Bu arada Orhan ve Selin de bu durumdan nasiplerini aldılar. Birinin abisi, diğerinin ablası söz konusu olunca ikisi de toz kondurmamak için birbirlerine girip durdular.
Bu arada Fatih’in uzaklara uçup giden kuşu konusu yayıldı da yayıldı. Zeynep Fadik’e, Fadik Mete’ye, Mete Orhan’a, Orhan Mustafa derken konu uzadı gitti.
Ama asıl bombayı Mukaddes patlattı. Oğluyla yeniden barışık olmanın tadını çıkaran Mukaddes, Fatih’ten Zeynep’in tüm izlerini silmek için kolları sıvadı. Tabii kendi yöntemi ile…

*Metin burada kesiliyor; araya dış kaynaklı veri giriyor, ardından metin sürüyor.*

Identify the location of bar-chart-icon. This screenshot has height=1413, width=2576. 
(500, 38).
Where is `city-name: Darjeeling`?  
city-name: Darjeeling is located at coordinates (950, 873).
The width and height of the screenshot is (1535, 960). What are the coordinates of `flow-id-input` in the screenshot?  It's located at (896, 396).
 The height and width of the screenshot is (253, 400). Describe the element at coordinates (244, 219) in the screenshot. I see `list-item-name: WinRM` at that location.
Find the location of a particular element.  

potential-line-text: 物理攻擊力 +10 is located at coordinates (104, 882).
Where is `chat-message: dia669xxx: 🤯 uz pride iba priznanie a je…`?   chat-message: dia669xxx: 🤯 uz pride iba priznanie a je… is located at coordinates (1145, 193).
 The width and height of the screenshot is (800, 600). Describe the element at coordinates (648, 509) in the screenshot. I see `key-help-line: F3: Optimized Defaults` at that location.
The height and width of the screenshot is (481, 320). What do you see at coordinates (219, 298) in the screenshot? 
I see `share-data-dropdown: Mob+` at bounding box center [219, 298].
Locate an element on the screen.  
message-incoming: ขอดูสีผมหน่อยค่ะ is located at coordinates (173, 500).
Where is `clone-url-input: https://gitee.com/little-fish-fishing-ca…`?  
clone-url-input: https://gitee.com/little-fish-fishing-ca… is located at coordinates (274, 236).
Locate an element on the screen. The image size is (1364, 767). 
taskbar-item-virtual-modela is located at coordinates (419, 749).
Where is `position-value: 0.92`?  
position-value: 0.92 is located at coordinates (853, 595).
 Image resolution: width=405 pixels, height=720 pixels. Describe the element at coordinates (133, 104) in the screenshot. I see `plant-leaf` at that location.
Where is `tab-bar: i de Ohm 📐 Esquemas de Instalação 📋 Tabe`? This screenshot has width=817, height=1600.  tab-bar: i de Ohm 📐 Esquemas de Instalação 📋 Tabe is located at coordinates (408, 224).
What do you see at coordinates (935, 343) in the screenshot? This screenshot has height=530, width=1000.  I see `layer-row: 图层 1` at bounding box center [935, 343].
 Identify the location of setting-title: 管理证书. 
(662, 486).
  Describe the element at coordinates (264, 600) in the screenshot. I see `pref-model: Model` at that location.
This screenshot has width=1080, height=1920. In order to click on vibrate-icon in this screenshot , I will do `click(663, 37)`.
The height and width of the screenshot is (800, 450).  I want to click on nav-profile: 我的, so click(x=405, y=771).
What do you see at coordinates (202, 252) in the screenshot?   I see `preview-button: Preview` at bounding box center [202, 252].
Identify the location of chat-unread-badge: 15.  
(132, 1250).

Önce yolda giderken Fatih’i bir güzel içirdi. Çocuk kafası çakır bir şekilde bir eve geldi. Burası neresi demeye kalmadan annesi seslendi; ‘Hale, Jale ve bütün mahalle!’… Bu komutla evin içinde tek tek birbirinden güzel, manken gibi, şık giyimli kızlar çıkmasın mı? Kızlar güzellik yarışmasında finale kalan güzeller gibi Fatih’in karşısına dizildiler. Hepsi kolundan tutup zorla içeri soktular Fatih’i. Fatih ne kadar kaçmaya çalışsa da kızlar Mukaddes’ten talimatı almışlar belli ki, Fatih’in ‘Ablacım lütfen lütfen…’ diye yalvarmasına bile aldırış etmediler.